Perco o chão e me sinto petrificada ao observar, na gravidade de tudo o que vi nos noticiários e agora bem diante de mim, naquela cena, o paradoxo de viver, na era áurea dos direitos, a flagrante desumanização do humano.
Tratados e Acordos Internacionais estabelecem que dados direitos são preciosidades inalienáveis de cada um dos humanos. O Direito Constitucional de cada Estado traz ao seu ordenamento interno garantias a esses direitos que são diretamente ligados aos ditos “direitos naturais”, compreendendo o direito à vida, à integridade física, ao respeito à dignidade de cada ser humano.
Mas a sociedade, que bem sabe evocar as leis quando é colocado em xeque algum de seus direitos patrimoniais, vale-se de um mecanismo muito sutil para mentalmente subverter os valores que ela própria instituiu. Ela hierarquiza os seres humanos valendo-se de indicadores diversos, mas preponderantemente econômicos, de modo que quanto mais alto alguém esteja na dita “pirâmide social”, mais humano ele seja e o quanto mais baixo estiver, menos humano ele é. Ocorre, então, a desumanização do humano.
E, se não é humano, é considerado indigno de ser protegido pelos direitos inerentes à nossa espécie, momento em que tantos enxergam como legítimos atos de absoluta barbárie.
Esse método já é antigo. Europeus, em pleno “século das luzes”, equipararam indígenas americanos a animais, dizimando-os. Equipararam também a animais ou a “coisas” os africanos, escravizando-os.
-------------------------
--- PEDIDO ---
Responda a estas perguntas sobre o trecho que fala da desumanização do humano:
1. Segundo os tratados e acordos internacionais, o que são certos direitos para cada um dos humanos?
2. Que tipo de indicador a sociedade usa principalmente para hierarquizar os seres humanos?
3. Com o que os europeus compararam os indígenas americanos no "século das luzes"?
Para responder, use somente o trecho.

--- DADOS FORNECIDOS ---
-------------------------
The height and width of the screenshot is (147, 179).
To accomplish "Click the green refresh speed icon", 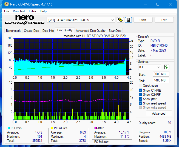I will (x=166, y=67).
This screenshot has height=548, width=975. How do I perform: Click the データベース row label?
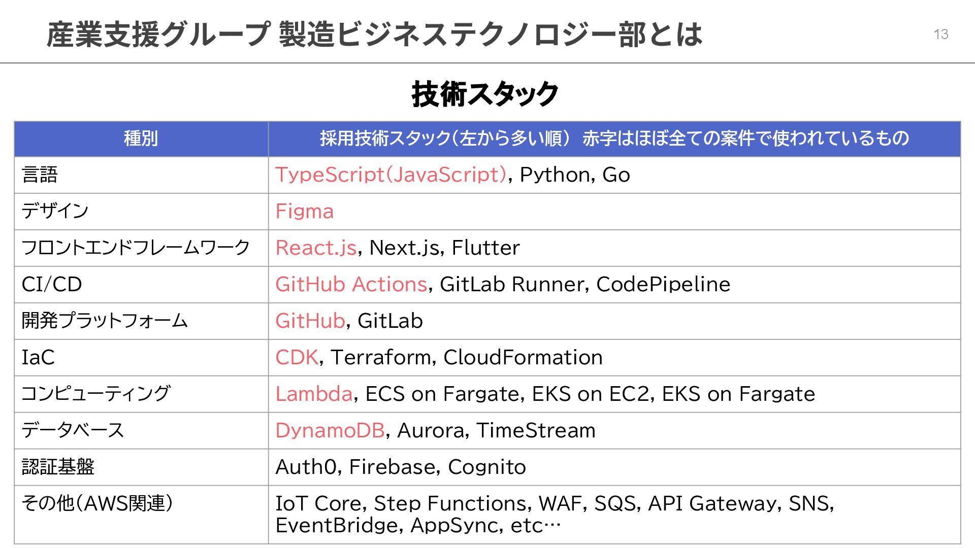pyautogui.click(x=73, y=431)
-------------------------
--- RESPOSTA COMPLETA ---
1. Preciosidades inalienáveis de cada um dos humanos.
2. Indicadores econômicos.
3. Com animais.